Additional shares distributed among stockholders as a result of 5-for-4 stock split: 100,000 shares – 80,000 shares = 20,000 shares

(2). Par value per share after split:

$800,000/100,000 shares = $8

(3). Accounting/journal entry:

The Western Company will make the following memorandum entry to show the change in number of shares of common stock outstanding and the change in its per share par value:


(4). Stockholders equity after 5-for-4 stock split:


Notice that there is no impact on the total par value of common stock and the total stockholders’ equity of Western Company. These two amounts are the same as they were before the execution of this 5-for-4 stock split.

In Real Business – Samsung’s 50-for-1 Stock Split:
Samsung announced a 50-for-1 stock split in May 2018. This announcement was intended to lower the market price of company’s stock which was being traded at 2.65 won (app. $2,467) per share prior to split. Samsung’s split announcement worked as expected and caused the share price to immediately drop to 0.053 won (app. $49) per share. This action slightly dropped the company’s trading activities for a short period of time but attracted a significant number of new investors by making its stock more accessible to general public.
Source: Reuters, May 3, 2018.

Reverse stock split

A reverse stock split, as the name implies, is the opposite of a forward or normal stock split. It occurs when a company intends to raise the market price of its share by reducing its total number of outstanding shares available to shareholders. It is executed by merging the existing number of shares to a relatively fewer but proportionally higher par value shares. Hence, the per share par value increases but the total par value of company’s all outstanding shares remains unchanged. For example, a 1-for-2 stock split would be called a reverse stock split because it would reduce the number of outstanding shares to their half and increase the per share par value to double. Consequently, the ultimate par value amount to be reported in the balance sheet will remain unaffected, similar to the forward stock split, explained earlier in this article.

While the companies practically have a very little to no direct control over their stock prices, the desired result of a reverse split is often the increased market price of their common stock. A common factor that drives companies to consider for a reverse stock split is to maintain the minimum share price set by the stock exchange in which they are listed so as to protect themselves from being delisted from the exchange.

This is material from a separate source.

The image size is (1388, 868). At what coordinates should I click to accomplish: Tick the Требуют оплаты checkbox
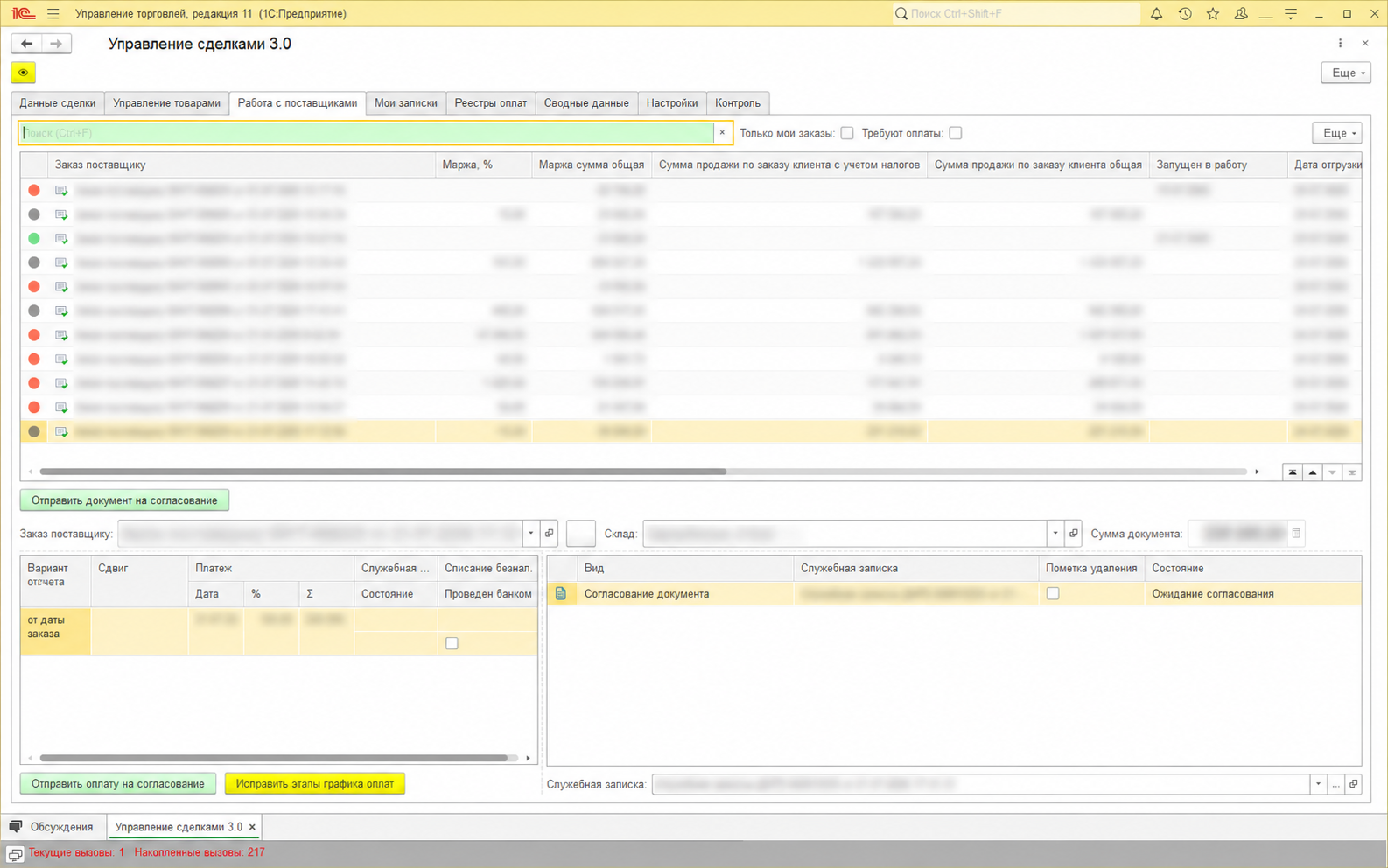956,133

Journal entry for reverse stock split

For recording purpose, a reverse stock split does not require a double entry accounting because it does not affect the ultimate reporting amount of any item in stockholders’ equity. Like a forward split, no double entry accounting is needed to book a reverse stock split. The change in the number of shares and their par value resulting from the execution of a reverse split is brought to record by means of just a memorandum entry.

Example of reverse stock split

Arnold, a less experienced investor, owns 1,000 shares of Toronto Inc. at $0.5, the total value being $500. Toronto Inc. currently has 500,000 shares outstanding and it announces a 1-for-10 reverse stock split. Consequently, each 10 shares of common stock currently held by shareholders would be consolidated and converted to 1 share of common stock. How would the Arnold’s investment be affected if Toronto’s announcement for this reverse stock split is successfully executed.


Step 1: Compute Toronto’s pre-split market capitalization:

500,000 shares x $0.5
= $250,000

Step 2: Compute Toronto’s post-split number of shares:

(500,000/10) x 1

Step 3: Compute Toronto’s post-split per share value:

Since Toronto’s 1-for-10 reverse split would not change its total market capitalization, we can compute the value of each of its share by dividing the pre-split market capitalization by the post-split number of shares, which comes to $5 as computed below:

= $250,000/50,000 shares
= $5 per share

Step 4: Compute Arnold’s post-split investment value:

After Toronto’s execution of this reverse split, Arnold would own 100 shares (= 1,000 shares/10) with a total value of $500 (= 100 shares x $5). Arnold’s total investment value would thus not be affected and remain the same after Toronto’s reverse stock split execution.